Tuesday, 10 April 2018

Wedding Customs of Egypt

No one would disagree that most Egyptians have a great sense of humor, are very friendly, generous and helpful, especially to foreigners. However, when it comes to traditions and customs, they vary tremendously. Personally, I used to find it very difficult to talk to my Japanese tourists about Egyptian people in general. I had to define which Egyptians I would be talking about –people from big cities like Cairo and Alexandria, or people from the countryside. So, accordingly, wedding customs in Egypt are quite different.

Modern Urban Weddings

Up to three years ago, 99 % of wedding parties took place at night. During the summer months a wedding party could last till 3am or 4am in the morning. Having a wedding party during broad daylight was something that Egyptians wouldn't imagine. However, after the Revolution of 2011, and due to the curfew and other reasons, the timing of some Egyptian wedding parties has shifted to an earlier hour and is sometimes held during the day time. This is considered a huge change in the culture of partying in Egypt.

The night before the wedding, there is a very special celebration called lailatu el henna meaning the night of the henna which dates back thousands of years. That day the bride and her female friends and relatives have henna motifs drawn by a professional henna lady on their hands and legs. They dress up, sing and dance freely as this night is a male free night. One of the traditions that some people still do is have a henna paste in a huge pan with lit candles inserted into the paste. The pan is carried by the bride while everybody follows her cheering and singing. On the other hand, the groom would have a henna party of his own at his home with his family and friends.

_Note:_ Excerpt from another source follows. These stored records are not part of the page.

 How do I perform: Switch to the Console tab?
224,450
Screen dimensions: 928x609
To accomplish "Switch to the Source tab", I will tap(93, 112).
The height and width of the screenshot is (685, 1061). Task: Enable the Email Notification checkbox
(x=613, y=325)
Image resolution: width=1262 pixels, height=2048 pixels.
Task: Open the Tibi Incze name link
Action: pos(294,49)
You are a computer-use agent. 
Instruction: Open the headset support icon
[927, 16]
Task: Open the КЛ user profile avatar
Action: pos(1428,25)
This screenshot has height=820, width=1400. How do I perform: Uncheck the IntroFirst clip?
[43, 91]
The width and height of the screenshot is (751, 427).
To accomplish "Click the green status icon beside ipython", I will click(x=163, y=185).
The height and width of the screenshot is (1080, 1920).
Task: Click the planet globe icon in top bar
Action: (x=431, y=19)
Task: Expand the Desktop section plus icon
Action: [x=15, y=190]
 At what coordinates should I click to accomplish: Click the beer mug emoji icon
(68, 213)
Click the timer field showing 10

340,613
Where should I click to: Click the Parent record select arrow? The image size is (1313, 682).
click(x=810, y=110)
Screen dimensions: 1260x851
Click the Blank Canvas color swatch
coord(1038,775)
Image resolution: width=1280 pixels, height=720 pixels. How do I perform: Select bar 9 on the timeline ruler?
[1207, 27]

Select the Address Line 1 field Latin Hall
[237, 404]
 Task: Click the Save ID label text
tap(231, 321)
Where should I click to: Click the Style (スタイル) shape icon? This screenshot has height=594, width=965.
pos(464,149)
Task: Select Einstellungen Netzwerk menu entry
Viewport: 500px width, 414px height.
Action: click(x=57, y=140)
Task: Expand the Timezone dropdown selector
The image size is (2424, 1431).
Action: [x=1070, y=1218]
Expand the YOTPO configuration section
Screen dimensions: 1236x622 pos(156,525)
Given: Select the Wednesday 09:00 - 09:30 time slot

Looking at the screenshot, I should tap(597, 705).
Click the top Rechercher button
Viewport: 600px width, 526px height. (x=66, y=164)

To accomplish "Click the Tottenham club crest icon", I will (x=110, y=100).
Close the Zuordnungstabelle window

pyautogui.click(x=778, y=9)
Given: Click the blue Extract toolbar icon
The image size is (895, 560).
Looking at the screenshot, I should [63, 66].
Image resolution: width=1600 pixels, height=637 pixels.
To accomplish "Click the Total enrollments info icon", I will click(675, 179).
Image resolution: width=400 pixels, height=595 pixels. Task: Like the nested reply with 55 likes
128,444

Most wedding parties start with what is called zaffa, which is a wedding procession or a happy parade. The main purpose of zaffa is to proceed and escort the newlyweds to where the party is held. There are many zaffa bands in Egypt which consist of a group of men and women. Some hold candles in their hands while some others play on huge trumpets or tambours. All members of the band sing famous zaffa songs. All family members, relatives, friends and bridesmaids join the parade, clapping and singing. Skillful women make a very loud cheery sound called zaghrouta, which dates back to the time of the ancient Egyptians. The sound could be described as a very loud scream and rolling of the tongue going high and low in a repeated manner. 
When you hear a zaghrouta sound in Egypt, it means that something really worth celebrating has happened. Some examples are an engagement, a wedding, or a graduation from high school or a university.

Once, the newlyweds reach the hall, they sit on a Kousha . It is a special decorated seating area surrounded by flowers, and lights. It could be a couch or two seats placed in a relatively high place to be seen by all the guests. It serves also as a wonderful spot for taking pictures.

The party begins by singing and dancing. Here, friends of both the bride and the groom do their best to make the party as cheerful and enjoyable as possible. Some famous singers or belly dancers are hired to perform in the party according to financial abilities of both families. After the banquet, guests greet the bride and groom, take pictures with them and wish them all the best for their coming life as a new couple.